(Text shown begins)

Tuesday, December 28, 2004

U.S. Is Sending More Money

The official death toll from the earthquake-generated tsunamis in Southeast Asia has risen today to over 40,000. The United States has been shamed into pledging an additional $20 million on top of the $15 million initially promised for relief efforts in Southeast Asia. Jan Egeland, the chief of humanitarian operations at the United Nations, called the Bush administration's initial pledge of $15 million "stingy." Colin Powell immediately started working the talk shows and angrily denouncing the criticism, but Egeland is right. The work involved in helping the people and governments of the nine countries affected by this disaster is going to cost billions of dollars, and it's going to go on for years. The U.S. is the richest country in the world. We SHOULD give more and do more than any other country or group of countries in the world, because we CAN. The Bush administration has spent, at this instant, over $147 billion in Iraq, and that figure is increasing every second. Ronald Brownstein wrote yesterday in the Los Angeles Times that the United States is sending the wrong message by cutting taxes again and again at a time when American soldiers and their families are sacrificing their lives in every sense of that word. The same could be said of the message the United States is sending by allocating a paltry $35 million ($15 million plus the additional $20 million the U.S. was shamed into promising) to help survivors and prevent or at least alleviate the cataclysmic damage to countries in Southeast Asia from disease, hunger, and political instability to which this natural disaster could lead. What is it exactly we are telling the world when Australia has pledged $7.8 million -- fully half of America's initial pledge amount?

At least one sector of U.S. society deserves praise, however, for attempting to warn the affected countries that a tsunami was on the way. Scientists on the Pacific Coast who are trained to scan for tsunamis learned that an underwater earthquake had occurred off the coast of Indonesia, and immediately suspected that a lethal wave was building in the Indian Ocean. Unlike the Pacific Ocean, however, where there is a sophisticated system of sensors to detect earthquakes and possible tsunamis, there is no such technological warning system in the Indian Ocean. The U.S. scientists had no effective way to warn countries in the path of the tsunami that it was on the way, but still used what few contacts they had to at least try. Tragically, it wasn't enough; if the warnings had gotten through, thousands of lives could have been saved.

(Text shown ends)
(Available data begins)

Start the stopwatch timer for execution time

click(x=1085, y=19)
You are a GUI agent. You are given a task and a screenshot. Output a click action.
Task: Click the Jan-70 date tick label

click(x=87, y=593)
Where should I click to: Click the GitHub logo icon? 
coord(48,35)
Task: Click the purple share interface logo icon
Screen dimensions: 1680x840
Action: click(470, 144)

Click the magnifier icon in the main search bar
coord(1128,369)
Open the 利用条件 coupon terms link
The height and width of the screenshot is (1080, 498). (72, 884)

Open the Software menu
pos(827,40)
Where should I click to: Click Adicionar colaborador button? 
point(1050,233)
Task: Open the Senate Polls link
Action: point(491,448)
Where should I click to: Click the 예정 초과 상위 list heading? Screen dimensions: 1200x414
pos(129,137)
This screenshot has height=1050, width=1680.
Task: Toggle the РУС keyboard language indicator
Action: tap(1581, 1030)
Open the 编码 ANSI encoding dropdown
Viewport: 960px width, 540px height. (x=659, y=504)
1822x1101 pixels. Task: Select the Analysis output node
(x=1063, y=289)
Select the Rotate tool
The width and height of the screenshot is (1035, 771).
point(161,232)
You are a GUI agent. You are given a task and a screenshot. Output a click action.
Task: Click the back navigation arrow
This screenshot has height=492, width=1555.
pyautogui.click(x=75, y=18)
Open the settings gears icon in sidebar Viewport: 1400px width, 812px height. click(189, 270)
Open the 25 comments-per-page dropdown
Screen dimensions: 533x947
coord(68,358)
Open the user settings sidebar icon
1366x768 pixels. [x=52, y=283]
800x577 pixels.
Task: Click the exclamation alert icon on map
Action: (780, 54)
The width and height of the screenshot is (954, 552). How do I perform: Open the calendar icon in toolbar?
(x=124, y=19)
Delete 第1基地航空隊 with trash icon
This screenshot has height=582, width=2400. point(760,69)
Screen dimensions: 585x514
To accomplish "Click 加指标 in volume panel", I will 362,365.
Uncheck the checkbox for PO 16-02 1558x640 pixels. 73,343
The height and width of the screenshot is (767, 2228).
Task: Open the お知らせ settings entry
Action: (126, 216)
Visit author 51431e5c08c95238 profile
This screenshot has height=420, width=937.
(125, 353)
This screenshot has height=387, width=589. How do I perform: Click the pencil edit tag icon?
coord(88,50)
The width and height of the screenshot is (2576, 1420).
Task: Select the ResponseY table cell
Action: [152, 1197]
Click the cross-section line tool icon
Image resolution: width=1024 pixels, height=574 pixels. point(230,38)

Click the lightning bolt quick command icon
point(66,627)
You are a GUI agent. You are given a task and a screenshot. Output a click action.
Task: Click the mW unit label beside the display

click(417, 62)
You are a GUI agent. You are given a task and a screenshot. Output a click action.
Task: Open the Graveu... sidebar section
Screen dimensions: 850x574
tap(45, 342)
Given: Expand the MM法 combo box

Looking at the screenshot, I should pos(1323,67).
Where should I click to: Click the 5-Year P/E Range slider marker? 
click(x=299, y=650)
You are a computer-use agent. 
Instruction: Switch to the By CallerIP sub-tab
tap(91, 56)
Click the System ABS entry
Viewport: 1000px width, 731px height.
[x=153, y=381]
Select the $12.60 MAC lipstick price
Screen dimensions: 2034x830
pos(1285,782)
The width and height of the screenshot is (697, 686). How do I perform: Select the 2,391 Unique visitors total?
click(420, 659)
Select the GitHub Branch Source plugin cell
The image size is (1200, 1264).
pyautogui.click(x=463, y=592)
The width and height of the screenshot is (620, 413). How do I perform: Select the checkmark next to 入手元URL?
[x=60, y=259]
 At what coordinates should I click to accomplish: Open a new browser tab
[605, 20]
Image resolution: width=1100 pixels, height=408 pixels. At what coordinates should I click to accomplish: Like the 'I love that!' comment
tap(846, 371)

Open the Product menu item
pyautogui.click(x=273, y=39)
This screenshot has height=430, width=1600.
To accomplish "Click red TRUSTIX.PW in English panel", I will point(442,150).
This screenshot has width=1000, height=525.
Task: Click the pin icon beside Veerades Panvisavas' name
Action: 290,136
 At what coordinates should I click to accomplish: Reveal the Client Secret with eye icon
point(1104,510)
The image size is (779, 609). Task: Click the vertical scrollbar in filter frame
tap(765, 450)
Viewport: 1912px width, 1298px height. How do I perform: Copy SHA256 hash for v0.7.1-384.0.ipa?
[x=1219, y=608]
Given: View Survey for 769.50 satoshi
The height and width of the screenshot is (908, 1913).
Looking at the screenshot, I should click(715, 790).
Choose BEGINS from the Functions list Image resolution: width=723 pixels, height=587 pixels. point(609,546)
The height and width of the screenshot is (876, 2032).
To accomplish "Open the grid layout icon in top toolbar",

(Available data ends)

* [Activity]: In the post on U.S. tsunami relief funding, what term did Jan Egeland use for the Bush administration's initial $15 million pledge?

* [Answer box]: He called it "stingy."